Omofobia verbale. Chi arma le mani dei violenti?
Riflessioni di Massimo Battaglio
Questa settimana, nessun pestaggio e nessuna azione ai danni di persone fisiche. In compenso, registriamo due infelicissimi episodi che hanno visto altrettanti personaggi pubblici piuttosto noti, alle prese con atti di “omofobia verbale”. Due di quelle boutade che i detrattori del ddl Zan pretenderebbero di lasciare impuniti perché espressioni del libero pensiero.
Luca Barbareschi e la “mafia dei fr*”.
Il primo è l’ormai famoso scivolone di Luca Barbareschi, attore ed ex deputato del Popolo delle Libertà, il quale, durante l’inaugurazione di una mostra a Sutri, davanti al sindaco (Vittorio Sgarbi) e a cinquemila persone, ha pronunciato quanto segue:
“L’inclusività è la cosa più stupida del mondo (…)”. “È la mafia dei fr… che è il problema”. “Il paradosso oggi è che è la mafia dei gay il problema. Non l’essere omosessuale, ma la mafia degli omosessuali, delle lesbiche (…)”. “o dovrei fare un film dove c’è sempre un nano, un transgender, un cinese magari omosessuale o lesbica”.
Roba che, se l’avessi detta io a proposito di qualcuno che mi sta sull’anima, mi si chiederebbe se ho bevuto o se ho sbagliato pusher. Lui invece può: è la libertà di espressione, bella mia. Lo ha anche spiegato in un post su facebook, dove ha cercato di mettere una toppa peggiore del buco:
“Sono a favore di tutte le diversità a patto che, a loro volta, non discriminino altri con atteggiamenti mafiosi di appartenenza”.
Non meriterebbe scendere nel merito degli insulti (perchè di insulti si tratta, degni di querela) per evitare di riconosce in Barbareschi qualche forma di ragione. Vale però la pena di ricordare che, se una “mafia dei gay” esistesse, non saremmo ancora qui a pietire una legge contro l’omofobia. E invece ci tocca incassare, pur sapendo che la “libera espressione” di questi concetti porta senza alternativa all’esercizio della violenza.
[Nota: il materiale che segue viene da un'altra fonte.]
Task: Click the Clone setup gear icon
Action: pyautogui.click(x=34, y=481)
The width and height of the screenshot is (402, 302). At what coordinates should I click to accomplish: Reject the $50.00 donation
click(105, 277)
Ben ha detto a proposito il presidente di Arcigay, Gabriele Piazzoni, rispondendo al geniale attore:
“Forse (Lei) non se ne rende neppure conto, ma è proprio questo linguaggio e queste espressioni che armano la mano di chi, ispirato dalle sue parole, trasforma la violenza verbale in violenza fisica. Rifletta su questo”.
Il vescovo Suetta e le dicriminazioni battesimali.
Ancora peggio è la geniale idea avanzata da mons. Antonio Suetta, vescovo di Sanremo-Ventimiglia, il quale ha stabilito per decreto che, nella sua diocesi, i figli di coppie omogenitoriali vanno battezzati a porte chiuse, “in modo da evitare ogni forma di riconoscimento della coppia di fatto”. D’ora in poi, due mamme credenti che vorranno portare il loro figlio al battesimo, dorvanno innanzitutto chiedere l’autorizzazione del vescovo, e poi accettare che il rito si svolgerà al di fuori della messa e in forma separata rispetto a quello previsto per altri bambini.
Suetta, incredibilmente, ci tiene a far passare la sua idea come un atto di “particolare delicatezza”:
“La decisione di adeguare il rito del battesimo per il figli di coppie gay è il segno di una particolare delicatezza e attenzione. Nelle situazioni consuete il celebrante fa riferimento al papà e alla mamma del piccolo. In questo caso, però, non è possibile, avendo davanti due uomini o due donne. Per questo, onde evitare imbarazzi, gli stessi possibili tra l’altro in occasione del battesimo del figlio di una donna deceduta durante il parto, ho ritenuto di procedere con l’adeguamento e lo svolgimento separato della celebrazione che resta comunque un atto pubblico”.
Non so se queste parole siano state dette in buonafede o ridacchiando. Di fatto, cercano di giustificare un vero e proprio atto di discriminazione. E il fatto che un vescovo si senta soddisfatto nel discriminare è sinceramente preoccupante.
Ma Suetta è lo stesso vescovo che, ormai da anni, si produce in denunce tuonanti al festival di Sanremo per i suoi contenuti “gender”. Insomma: per qualche motivo su cui non ci è dato di indagare, si sente in dovere di fare sfoggio di sacra omofobia verbale.
Vale anche per lui il pensiero espresso dal presidente di Arcigay: queste cose armano la mano di chi, a corto di parole, trasforma l’omofobia verbale in violenza fisica. Chissà se sua eccellenza se ne rende conto. Speriamo che le sue boutade vengano presto dimenticate.